"Este es un mundo muy duro para los que son poca cosa"
Lillian Gish, La noche del cazador.
Cuando veo el anuncio de los condones y los adolescentes pienso en cuáles serán las razones de nuestro gobierno para dirigirse a la muchachada como si fueran indios yanomamis: "Tu poner condón o tu tener embarazo y eso tu no querer".
Vale, debo de estar mayor y no pillo el chiste pero, qué ironía, que una campaña a favor de una sexualidad sana y responsable sea una campaña que utiliza tan mal la lengua ¿no?
Ahora el rapero Nach dice que la idea, la de asesinar el español a ritmo musical (atentos al vídeo que sale Celia Blanco), es cosa suya. Vale a la lista podrían apuntarse una cantante de OT que se llama Soraya y que cambió la canción "Por ella" por un sonoro "poyeya" u otro triunfito como Bisbal empeñado en cantar "bulería, bulería" en lugar de "bulerías" que es el término adecuado.

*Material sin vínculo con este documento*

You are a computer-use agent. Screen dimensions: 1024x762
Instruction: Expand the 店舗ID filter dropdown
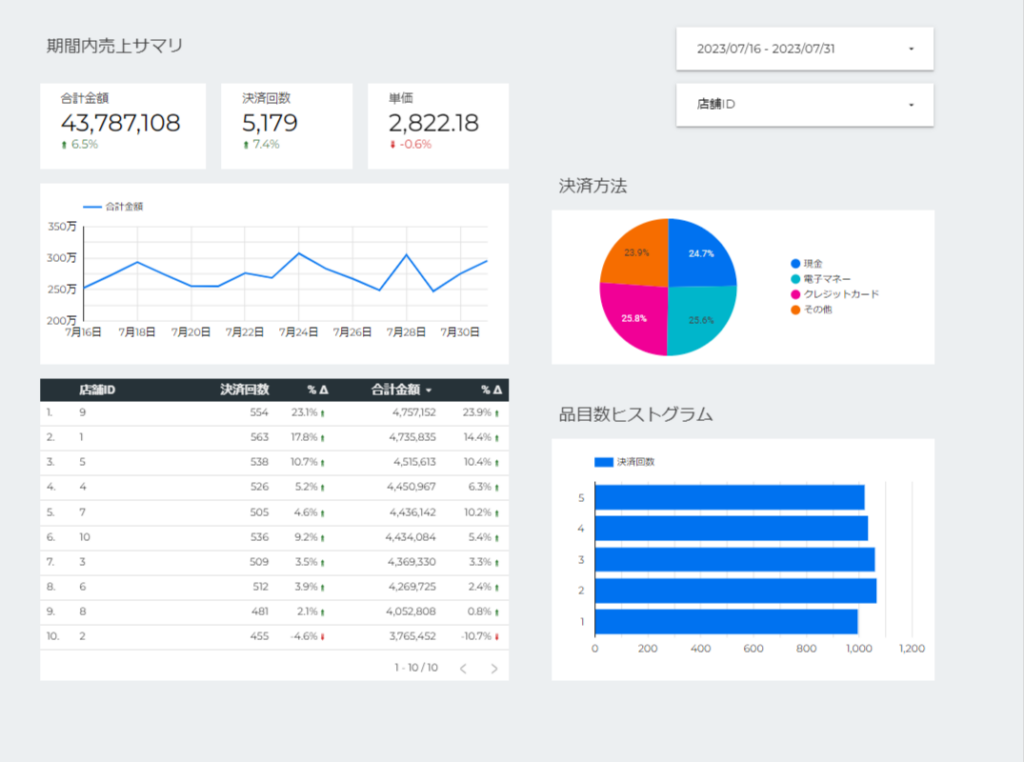point(804,104)
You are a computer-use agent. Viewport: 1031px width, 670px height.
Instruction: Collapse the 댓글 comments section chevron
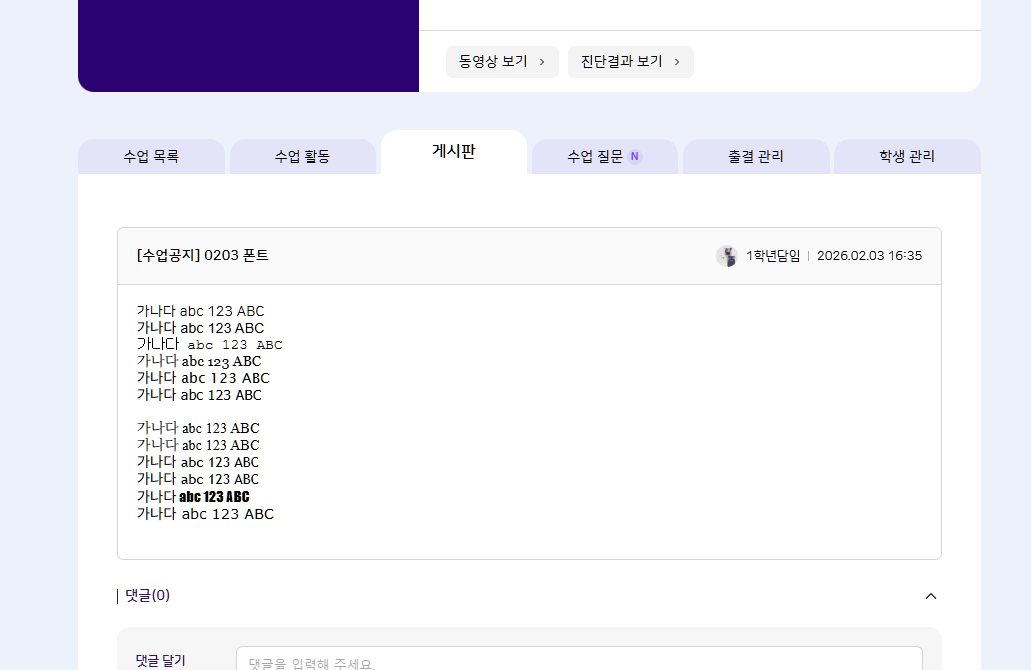click(x=931, y=596)
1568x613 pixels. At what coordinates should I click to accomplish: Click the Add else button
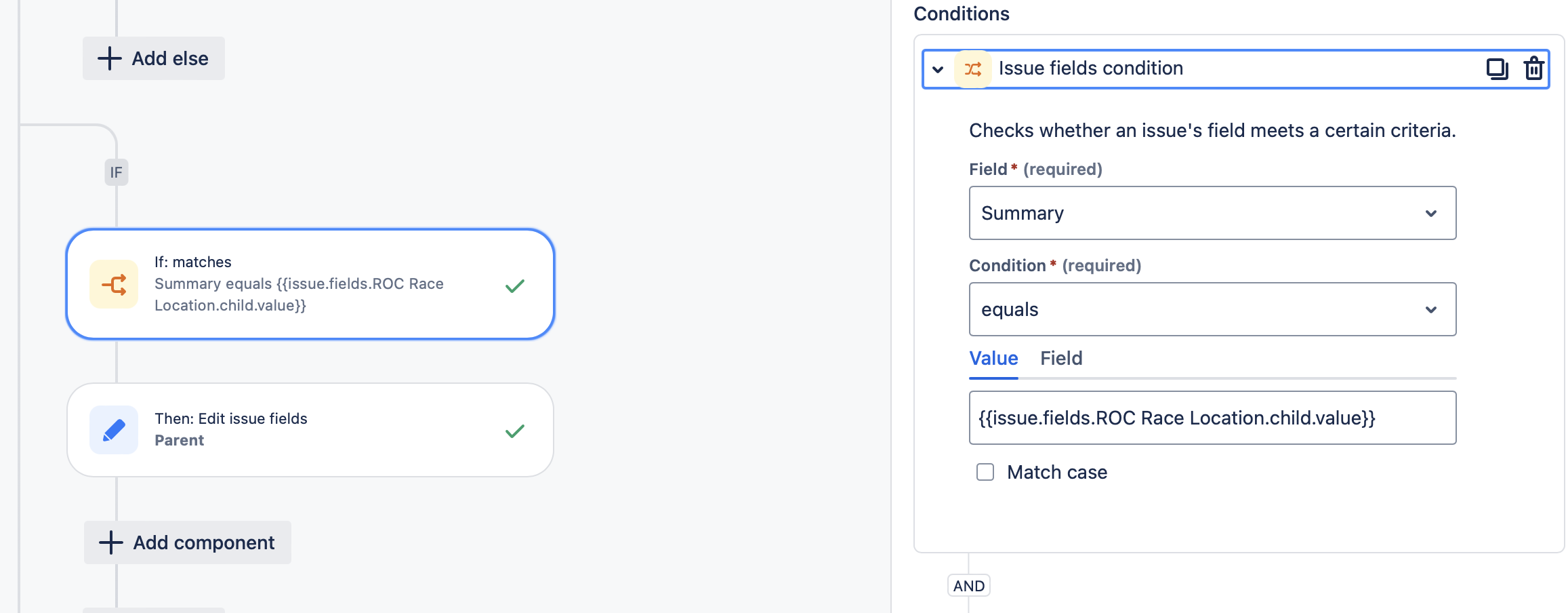tap(153, 58)
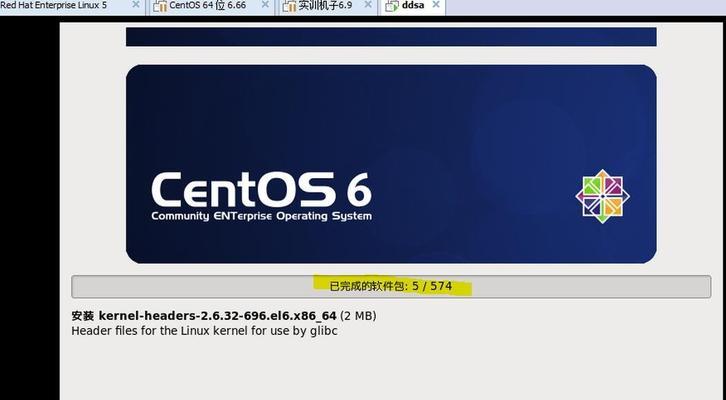Close the Red Hat Enterprise Linux 5 tab

tap(135, 6)
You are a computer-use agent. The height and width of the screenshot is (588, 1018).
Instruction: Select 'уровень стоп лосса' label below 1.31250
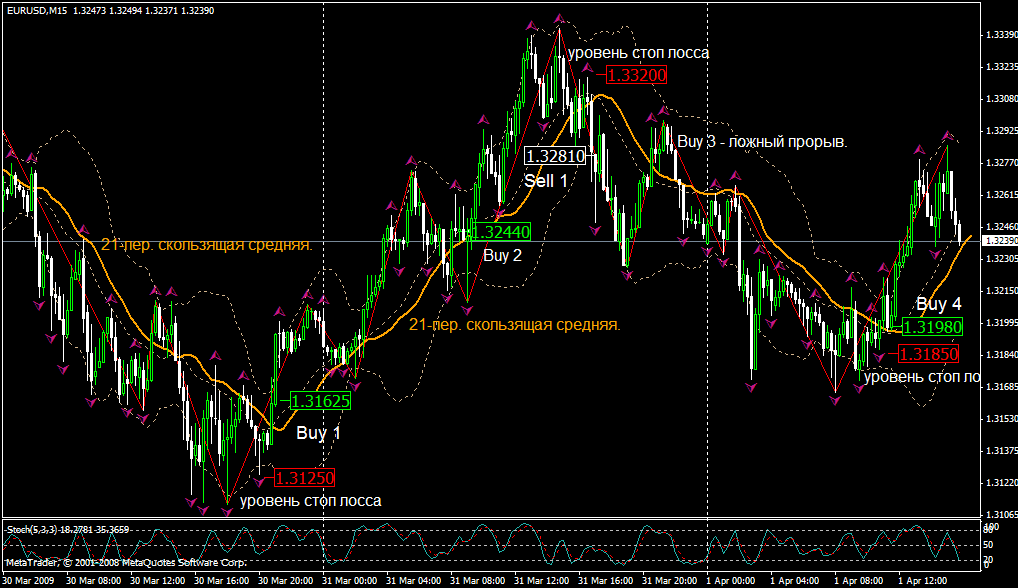[311, 500]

El caso es que nos empeñamos en tratar a la juventud como si fueran absolutos retrasados...ocurre con las promos de las series HKM (Cuatro) y 18 (Antena 3). Que 18, a tenor de las edades de la gente que sale en el espasmódico clip, coronaría su estribillo de "Son 18" con un "En cada pata" porque, joder, como crece esta generación. Pero, no se, esa pose medio afectada que muestra a la gente más joven atrapada entre lo peor de la adultez (sospechoso marquismo, ligoteos chungos, competencias baratas etc.) y el rollo saltarín propio de la edad -uno se da cuenta de que está mayor cuando ve la cantidad de energía que gasta un grupo de juvenales saltando y moviéndose compulsivamente mientras van simplemente dentro del vagón del metro- me pone básicamente de los nervios.
Es curioso pero se alude mucho al "drama" y muy poco a la comedia de tener 18...¿Alguien ha olvidado a los dos simbolitos de la campaña del "SI DA, NO DA" de mediados de los 80? ¿No sabemos dirigirnos de un modo más normal a la gente más pequeña, es decir, de un modo que no imite burdamente al modo en que creemos que se comunican entre ellos? A mi todo este rollo me recuerda a Tierno Galván, con traje de tres piezas y ya ancianito, diciendo eso de "al loro y el que no esté colocado que se coloque" y a la Abuela rockera, aquella simpática viejita, que se vestía de heavy metal y salía al Canciller con sus nietos a ver conciertos de los Obus y que es uno de los personajes de la movida madrileña más marginales e interesantes. No, no es un vídeo de Muchachada Nui.
En "¿Quién puede matar a un niño?" (1976) Chicho Ibáñez Serrador cuenta la escalofriante y silenciosa rebelión de un grupo de niños. Un macabro asunto que recoge también Bret Easton Ellis en "Lunar Park" (Mondadori), que fue enfant terrible en toda la extensión del término, y en la que adopta la posición asustada de toda una generación frente a las nuevas tecnologías, los nuevos lenguajes y, en general, lo nuevo. Y lo más nuevo son los propios hijos que conspiran silenciosos frente a las pantallas de sus ordenadores. Alguien debería comenzar a hablar ahora claramente, sin tapujos, sobre este mundo (sobre lo cruel y también sobre lo bueno) a los más jóvenes comenzando por sacarlos de los centros comerciales donde se comienzan a echar de menos hoteles y máquinas expendedoras de condones. Porque si no vamos a tener que tirar de esa frase de Jim Carrey en "Un loco a domicilio" (1996, Ben stiller) donde clamaba aquello de: "Alguien tiene que matar a la maldita canguro". Como no todo podía ser malo del todo, porque de eso se trata, os entrego por segunda vez en un año este single entrañable de los Klaus & Kinski que se titula "Flashback al revés".
Una mezcla, casi perfecta, entre lo tristón y lo alegre, entre lo divino y lo patatero. Sacan disco, bueno ya lo tienen en la calle, con el sello Jabalina. Y es que por encima del hip hop comercialón y el reggeaton y todas esas cosas descubres que el Pop es lo que, finalmente, va a acabar salvando el mundo...bueno, un poco.